A Google-powered chatbot is handling GM’s non-emergency OnStar calls

In crisis situations, GM says the voice assistant can quickly forward calls to human specialists.


General Motors is taking Google’s AI chatbot on the road. The automaker announced today that it’s using Google Cloud’s Dialogflow to automate some non-emergency OnStar features like navigation and call routing. Crucially, the automaker claims the bot can pinpoint keywords indicating an emergency situation and “quickly route the call” to trained humans when needed. GM says the system frees up OnStar Advisors to spend more time with customers requiring a live human.

According to GM, the OnStar Interactive Virtual Assistant (IVA) has used Google Cloud’s Dialogflow under the hood since IVA’s 2022 launch. The virtual voice assistant can handle common customer questions and help with routing and navigation, including turn-by-turn directions. The companies see the collaboration as expanding down the road. “The successful deployment of Google Cloud’s AI in GM’s OnStar service has now opened the door to future generative AI deployments being jointly piloted by General Motors and Google Cloud,” the companies wrote in a joint press release.

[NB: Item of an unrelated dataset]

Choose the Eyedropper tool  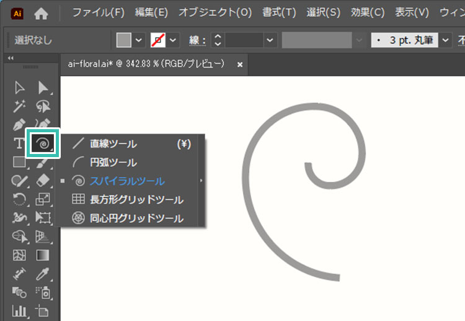43,274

The automaker says Google Cloud’s AI has allowed OnStar to better understand customer requests on the first try. In addition, it says customers have reacted positively to avoiding hold times as they can quickly begin chatting with an AI-powered bot with a “modern, natural sounding voice.” GM says the virtual assistant now handles over one million customer inquiries per month in the US and Canada. OnStar IVA is available in most GM vehicles, 2015 and newer, with OnStar connections.

GM has also reportedly worked on developing a ChatGPT-powered assistant for its vehicles, although it isn’t yet clear if that project is still on the table.

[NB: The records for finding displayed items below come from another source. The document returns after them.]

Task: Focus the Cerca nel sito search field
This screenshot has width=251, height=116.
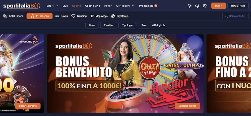Action: pyautogui.click(x=235, y=16)
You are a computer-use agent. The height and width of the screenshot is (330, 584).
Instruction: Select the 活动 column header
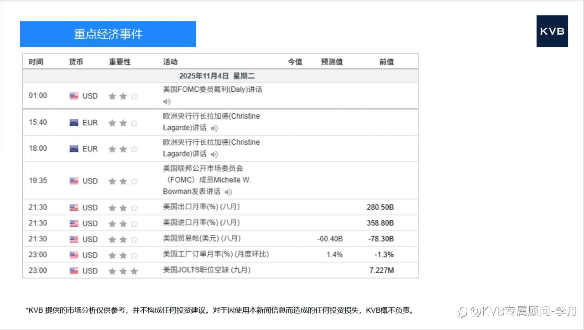[x=169, y=61]
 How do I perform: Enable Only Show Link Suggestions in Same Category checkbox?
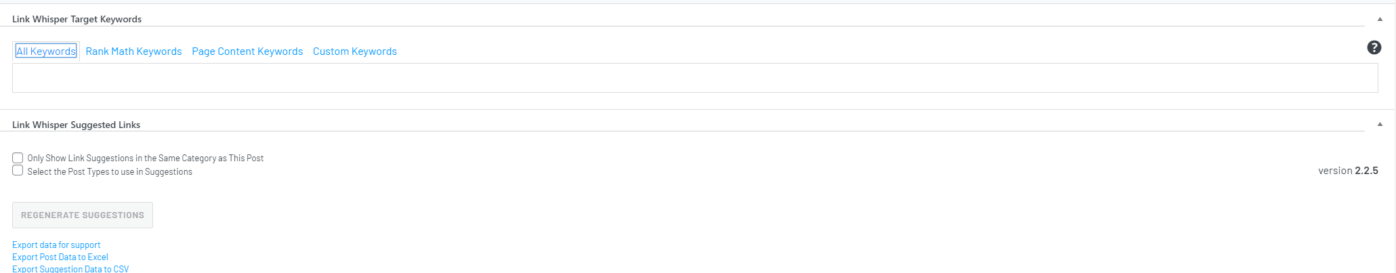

“Generative AI has the potential to revolutionize the buying, ownership, and interaction experience inside the vehicle and beyond, enabling more opportunities to deliver new features and services,” Mike Abbott, GM’s executive vice president of software and services, wrote in the press release. “Our software-led approach has accelerated the creation of compelling services for our customers while driving increased efficiency across the GM enterprise. The work with Google Cloud is another example of our efforts to transform how customers engage with our products and services.”

The companies also announced today that Google’s Dialogflow tech is behind chatbots on the GM website, similar to the slew of OpenAI-powered assistants that began popping up since the launch of the ChatGPT API earlier this year. GM’s web bots can “conversationally help answer customer questions about GM vehicles and product features based on the technical information from GM’s extensive vehicle data repositories,” according to the automaker.

“General Motors is at the forefront of deploying AI in practical and effective ways that ultimately create better customer experiences,” Thomas Kurian, Google Cloud CEO, wrote today. “We’re looking forward to a deepened relationship and more collaboration with GM as we explore how the company uses generative AI in transformational ways.”